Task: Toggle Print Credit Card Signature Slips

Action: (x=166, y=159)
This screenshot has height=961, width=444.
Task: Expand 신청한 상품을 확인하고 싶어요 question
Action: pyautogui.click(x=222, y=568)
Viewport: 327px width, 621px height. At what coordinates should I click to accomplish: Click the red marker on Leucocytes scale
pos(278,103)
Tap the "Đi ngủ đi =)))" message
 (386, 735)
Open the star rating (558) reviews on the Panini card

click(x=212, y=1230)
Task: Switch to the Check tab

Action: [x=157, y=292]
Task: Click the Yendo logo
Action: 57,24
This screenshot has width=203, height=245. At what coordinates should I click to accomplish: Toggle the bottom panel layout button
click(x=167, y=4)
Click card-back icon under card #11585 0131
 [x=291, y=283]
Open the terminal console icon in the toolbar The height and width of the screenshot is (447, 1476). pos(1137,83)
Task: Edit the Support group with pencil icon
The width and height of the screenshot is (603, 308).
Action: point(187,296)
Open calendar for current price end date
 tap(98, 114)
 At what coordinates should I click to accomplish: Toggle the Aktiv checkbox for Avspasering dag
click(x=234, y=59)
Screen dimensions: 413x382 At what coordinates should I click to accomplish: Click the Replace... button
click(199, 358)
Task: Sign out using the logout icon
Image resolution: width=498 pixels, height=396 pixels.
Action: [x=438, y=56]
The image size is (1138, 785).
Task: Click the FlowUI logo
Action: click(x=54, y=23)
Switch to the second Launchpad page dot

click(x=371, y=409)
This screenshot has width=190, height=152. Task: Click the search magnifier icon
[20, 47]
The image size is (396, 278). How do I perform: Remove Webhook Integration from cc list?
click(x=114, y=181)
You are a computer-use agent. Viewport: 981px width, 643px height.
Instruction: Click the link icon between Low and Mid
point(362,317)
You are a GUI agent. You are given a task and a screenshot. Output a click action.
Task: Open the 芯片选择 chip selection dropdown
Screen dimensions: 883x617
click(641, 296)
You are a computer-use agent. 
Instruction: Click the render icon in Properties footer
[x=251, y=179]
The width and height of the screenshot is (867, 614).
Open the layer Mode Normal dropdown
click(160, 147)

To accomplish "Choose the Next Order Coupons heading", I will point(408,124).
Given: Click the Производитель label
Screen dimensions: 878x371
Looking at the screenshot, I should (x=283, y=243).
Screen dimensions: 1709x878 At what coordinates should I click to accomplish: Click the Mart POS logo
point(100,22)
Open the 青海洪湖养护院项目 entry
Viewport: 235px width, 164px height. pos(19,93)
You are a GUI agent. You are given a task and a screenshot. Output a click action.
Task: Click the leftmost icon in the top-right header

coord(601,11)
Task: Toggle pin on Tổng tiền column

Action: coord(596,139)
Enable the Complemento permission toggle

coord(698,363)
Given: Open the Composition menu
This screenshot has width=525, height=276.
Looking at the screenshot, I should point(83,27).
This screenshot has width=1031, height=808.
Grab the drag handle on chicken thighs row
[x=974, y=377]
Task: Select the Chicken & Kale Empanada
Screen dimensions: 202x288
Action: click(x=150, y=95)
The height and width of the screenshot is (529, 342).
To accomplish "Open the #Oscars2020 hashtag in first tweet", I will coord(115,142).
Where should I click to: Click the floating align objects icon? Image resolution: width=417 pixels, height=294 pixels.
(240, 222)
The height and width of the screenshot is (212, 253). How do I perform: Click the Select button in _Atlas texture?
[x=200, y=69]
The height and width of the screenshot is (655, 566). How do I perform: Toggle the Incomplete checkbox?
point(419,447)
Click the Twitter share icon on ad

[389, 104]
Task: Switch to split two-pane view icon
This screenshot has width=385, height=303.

### WORK ORDER
Show every line above in which the word "agent" appears.

### RESPONSE
You are a computer-use agent. Viewport: 981px width, 643px height.
You are a GUI agent. You are given a task and a screenshot. Output a click action.
You are a computer-use agent. 
You are a GUI agent. You are given a task and a screenshot. Output a click action.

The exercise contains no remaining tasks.